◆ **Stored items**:
————————

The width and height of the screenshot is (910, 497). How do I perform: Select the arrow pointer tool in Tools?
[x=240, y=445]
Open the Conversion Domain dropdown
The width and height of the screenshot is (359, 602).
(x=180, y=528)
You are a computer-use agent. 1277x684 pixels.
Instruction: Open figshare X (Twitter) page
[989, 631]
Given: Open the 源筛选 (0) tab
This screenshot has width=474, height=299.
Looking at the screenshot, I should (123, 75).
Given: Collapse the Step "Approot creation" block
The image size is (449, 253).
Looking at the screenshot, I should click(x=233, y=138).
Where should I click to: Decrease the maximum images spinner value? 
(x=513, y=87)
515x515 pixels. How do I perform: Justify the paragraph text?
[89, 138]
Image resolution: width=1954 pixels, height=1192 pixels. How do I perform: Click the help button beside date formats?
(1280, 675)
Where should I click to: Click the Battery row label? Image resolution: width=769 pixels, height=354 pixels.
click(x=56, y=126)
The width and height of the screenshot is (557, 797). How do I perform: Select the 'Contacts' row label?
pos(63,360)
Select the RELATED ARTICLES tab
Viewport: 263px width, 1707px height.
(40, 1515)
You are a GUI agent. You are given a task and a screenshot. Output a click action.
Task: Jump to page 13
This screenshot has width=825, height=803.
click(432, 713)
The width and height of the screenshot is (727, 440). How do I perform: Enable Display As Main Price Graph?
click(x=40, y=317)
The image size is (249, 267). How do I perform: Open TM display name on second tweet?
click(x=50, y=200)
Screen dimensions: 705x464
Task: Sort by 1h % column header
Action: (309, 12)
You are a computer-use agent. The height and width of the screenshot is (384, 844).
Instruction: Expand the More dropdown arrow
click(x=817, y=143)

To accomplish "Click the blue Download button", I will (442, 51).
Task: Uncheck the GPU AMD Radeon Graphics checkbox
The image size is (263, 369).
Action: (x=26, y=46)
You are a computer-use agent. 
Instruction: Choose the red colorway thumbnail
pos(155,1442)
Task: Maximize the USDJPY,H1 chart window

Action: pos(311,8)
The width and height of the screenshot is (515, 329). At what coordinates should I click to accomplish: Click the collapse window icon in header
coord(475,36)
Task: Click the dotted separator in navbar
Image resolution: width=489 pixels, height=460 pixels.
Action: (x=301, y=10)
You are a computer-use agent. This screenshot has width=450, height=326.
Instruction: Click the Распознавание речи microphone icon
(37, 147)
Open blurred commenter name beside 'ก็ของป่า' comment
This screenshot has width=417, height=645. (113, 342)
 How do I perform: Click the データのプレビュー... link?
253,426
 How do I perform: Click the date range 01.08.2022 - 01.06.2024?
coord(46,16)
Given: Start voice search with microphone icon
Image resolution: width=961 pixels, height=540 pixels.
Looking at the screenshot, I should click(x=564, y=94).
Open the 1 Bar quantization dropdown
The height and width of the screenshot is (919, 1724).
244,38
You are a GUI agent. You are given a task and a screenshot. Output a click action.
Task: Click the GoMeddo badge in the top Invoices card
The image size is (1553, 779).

————————

◆ **PROBLEM STATEMENT**:
Copy the stretch of the records above that runs from the line with "The width and height of the screenshot is (727, 440)." through the line with "Open the 1 Bar quantization dropdown". Both end lines belong in the copy, and nothing else does.

◆ **ANSWER TO THIS PROBLEM**:
The width and height of the screenshot is (727, 440). How do I perform: Enable Display As Main Price Graph?
click(x=40, y=317)
The image size is (249, 267). How do I perform: Open TM display name on second tweet?
click(x=50, y=200)
Screen dimensions: 705x464
Task: Sort by 1h % column header
Action: (309, 12)
You are a computer-use agent. The height and width of the screenshot is (384, 844).
Instruction: Expand the More dropdown arrow
click(x=817, y=143)

To accomplish "Click the blue Download button", I will (442, 51).
Task: Uncheck the GPU AMD Radeon Graphics checkbox
The image size is (263, 369).
Action: (x=26, y=46)
You are a computer-use agent. 
Instruction: Choose the red colorway thumbnail
pos(155,1442)
Task: Maximize the USDJPY,H1 chart window

Action: pos(311,8)
The width and height of the screenshot is (515, 329). At what coordinates should I click to accomplish: Click the collapse window icon in header
coord(475,36)
Task: Click the dotted separator in navbar
Image resolution: width=489 pixels, height=460 pixels.
Action: (x=301, y=10)
You are a computer-use agent. This screenshot has width=450, height=326.
Instruction: Click the Распознавание речи microphone icon
(37, 147)
Open blurred commenter name beside 'ก็ของป่า' comment
This screenshot has width=417, height=645. (113, 342)
 How do I perform: Click the データのプレビュー... link?
253,426
 How do I perform: Click the date range 01.08.2022 - 01.06.2024?
coord(46,16)
Given: Start voice search with microphone icon
Image resolution: width=961 pixels, height=540 pixels.
Looking at the screenshot, I should click(x=564, y=94).
Open the 1 Bar quantization dropdown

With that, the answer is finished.